Para evidenciar los efectos de la parálisis política a nivel nacional, CSIF ha realizado un informe según el cual, un total de 54.770 plazas correspondientes a personal interino todavía están pendientes de convocar para su estabilización. En estos momentos, la interinidad en la educación todavía afecta al 18,77 por ciento de las plazas, frente al objetivo del 8 por ciento.

Además, como constatamos al inicio del curso escolar, el sistema educativo arrastra un déficit de más de 26.600 docentes. Esta situación se verá agravada, ya que de aquí a 2023 se jubilarán previsiblemente más de 178.000 personas que hoy tienen más de 55 años, 500 de ellos en Castilla-La Mancha.

Por el contrario, en los últimos diez años, la cifra de alumnos no universitarios ha aumentado un 9,6% en todo el país (+722.733) hasta un total de 8.179.539, mientras que la cifra de docentes solo ha subido un 4,1% (+20.320) generando un desfase en la ratio de alumno por profesor, según un informe realizado por CSIF con los últimos datos disponibles hasta 2018.

A estos datos de empleo se une un déficit en el gasto educativo de 7.123 millones de euros, dado que los diferentes Gobiernos de forma sistemática no han reflejado el incremento del coste de la vida a esta inversión. De hecho, el actual gasto educativo apenas alcanza el 4 por ciento del PIB (recordamos que el PSOE se salió del pacto Educativo porque este gasto no alcanzaba el 5 por ciento).

DÉFICIT EDUCATIVO

Por otra parte, la falta de acuerdos políticos, el retraso en la formación de un nuevo Gobierno, la prórroga de los presupuestos y los problemas de financiación de las CCAA no han hecho más que agravar la situación.

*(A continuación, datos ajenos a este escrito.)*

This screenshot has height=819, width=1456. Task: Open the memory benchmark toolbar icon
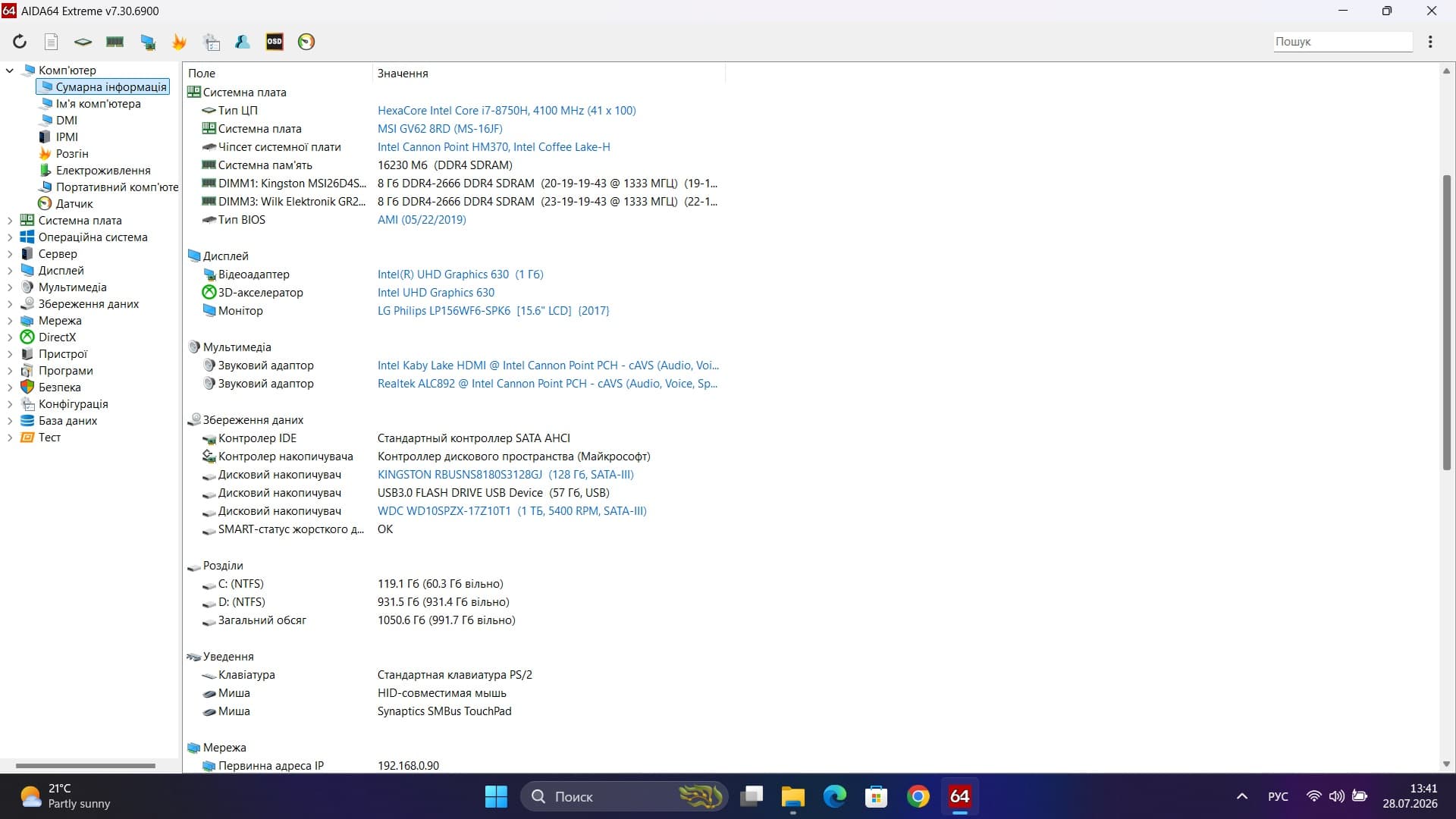pyautogui.click(x=115, y=42)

Todo ello está provocando que no se pongan en marcha soluciones inmediatas a problemas tan graves como el déficit en las plantillas, el exceso de alumnos por aula, la falta de atención individualizada y el exceso de burocracia en los centros.

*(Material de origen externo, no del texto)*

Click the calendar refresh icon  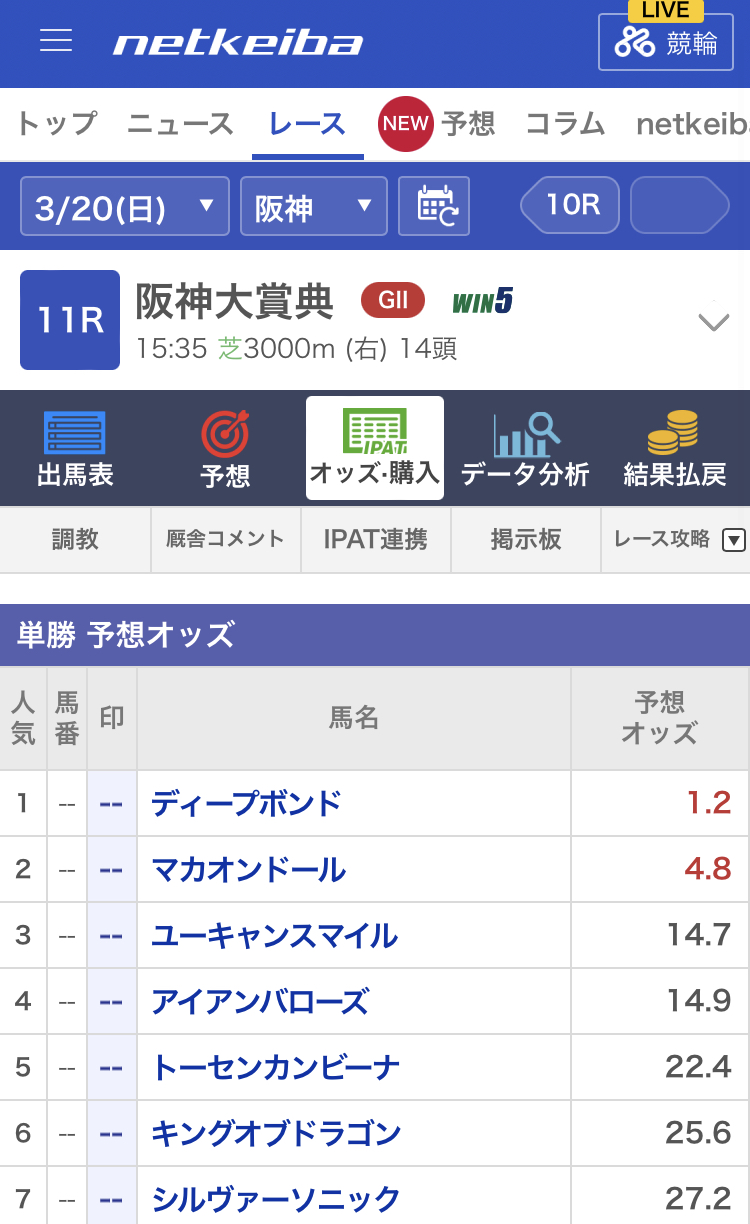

El curso 2019/2020 seguirá así marcado por los mismos problemas de cursos anteriores y que requieren soluciones: la incertidumbre ante la LOMCE y la falta de negociación en algunas comunidades autónomas para la reducción del horario lectivo.

Desde CSIF, reclamamos una normativa básica que regule el horario lectivo para todos los docentes y una negociación de este tema en el marco del Estatuto Docente y que un futuro Gobierno estable lidere el Pacto Educativo para modificar la LOMCE y se consensúe una Ley que mejore nuestro Sistema Educativo.

Esta Ley debe fundamentarse en: potenciar la educación de titularidad pública; una Ley de Financiación cuyo horizonte sea el 7 por ciento del PIB y una reducción generalizada de ratios de alumnos y un incremento de las plantillas.

Se trata de un ejemplo más de la falta de consenso y de un Pacto Educativo que impida desigualdades entre comunidades autónomas, como sucede en otros ámbitos como las pruebas de selectividad.